Grünewald: Ambulanzgebühren sind medizinisch bedenklich

Definition medizinischer Notfälle äußerst restriktiv

Wien (OTS) "Die nunmehrige Regierungsvorlage zu den Ambulanzgebühren ist unsozial und sieht nur wenige äußerst restriktiv gehandhabte Ausnahmen (Lebensgefahr) vor. Dazu ist die Definition medizinischer Notfälle, die von Selbstbehalten ausgenommen sind, patientenfeindlich und unpraktikabel" kritisiert der Gesundheitssprecher der Grünen, Prof. Kurt Grünewald, und führt mehrere Fälle an.

1.) Symptome wie heftiger Brustschmerz werden nicht nur von Patienten, sonder auch von ÄrztInnen zu Recht als potentieller Notfall eingestuft. Die Abklärung dieser Schmerzen ist daher als äußerst dringlich zu bewerten. Ein Teil dieser Symptome kann sich jedoch nach exakter Abklärung als nicht unmittelbar lebensbedrohlich erweisen.
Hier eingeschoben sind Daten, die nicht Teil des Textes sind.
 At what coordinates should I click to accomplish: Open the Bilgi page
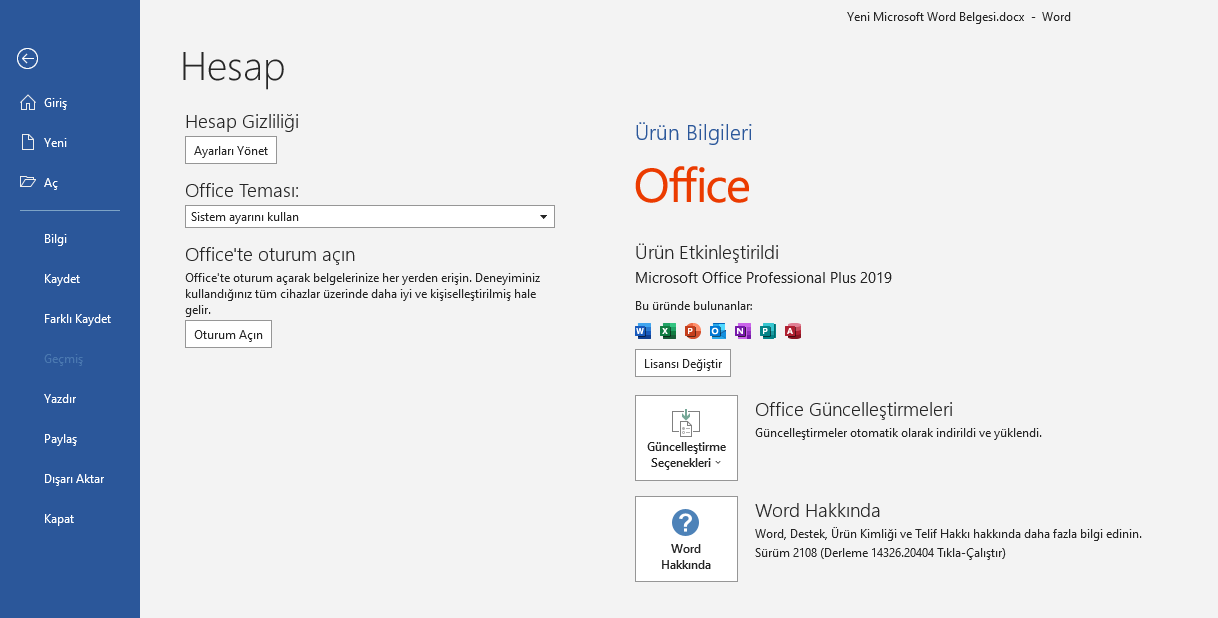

Wenn nun diese Patienten gedeckt durch aller Regeln ärztlichen Handelns eine Ambulanz aufsuchen und dort "Entwarnung gegeben werden kann, ist es unverständlich diese richtige Reaktion mit Gebühren zu bestrafen", so Grünewald.

Die Ausnahme für die Befreiung von Selbstbehalten bei Trunkenheit und Suchtgiftmißbrauch unterläuft die geltende Ansicht, daß Sucht und chronischer Alkoholmißbrauch als Krankheit zu werten sind. Dies ist eine massive Diskriminierung psychiatrischer Krankheitbilder. Aufgrund immer noch mangelnder Betreuungseinrichtungen wird durch diese zynische und von Ignoranz geprägte Maßnahme Gesundheit und Leben der Betroffenen gefährdet.

Die weitere Ausnahmeregelung des "schuldhaften Raufhandles" mutet den behandelnden ÄrztInnen bzw. dem Versicherungsträger richterliche Aufgaben zu und ist letztlich unpraktikabel und mit einem unzumutbaren Verwaltungsaufwand und massiven Zeitverzögerungen (Gerichtsverfahren) verbunden.

Die Befreiung von Gebühren, wenn in angemessener Entfernung vom Wohnort Untersuchungs- und Behandlungsmethoden nicht oder unzureichend zur Verfügung stehen, ist vage und eine recht willkürliche Ermessensfrage.

5.) Die Befreiung privater Krankenanstalten, die nicht in einem Vertragsverhältnis stehen, ist unverständlich und bevorzugt die Markt- und Wirtschaftsinteressen privater Betreiber.

6.) Die Überantwortung der außerordentlich diffizilen wie komplizierten Verwaltung der Selbstbehalte an die Kassen, die diese auch einzutreiben haben, wird eine Reduktion deren Verwaltungskosten verunmöglichen.

Die Grünen lehnen aus all diesen Gründen diese Regierungsvorlage ab. Diese Maßnahmen mit positiven und notwendigen Steuerungseffekten in Zusammenhang zu bringen, sei blanker Euphemismus, so Grünewald abschließend.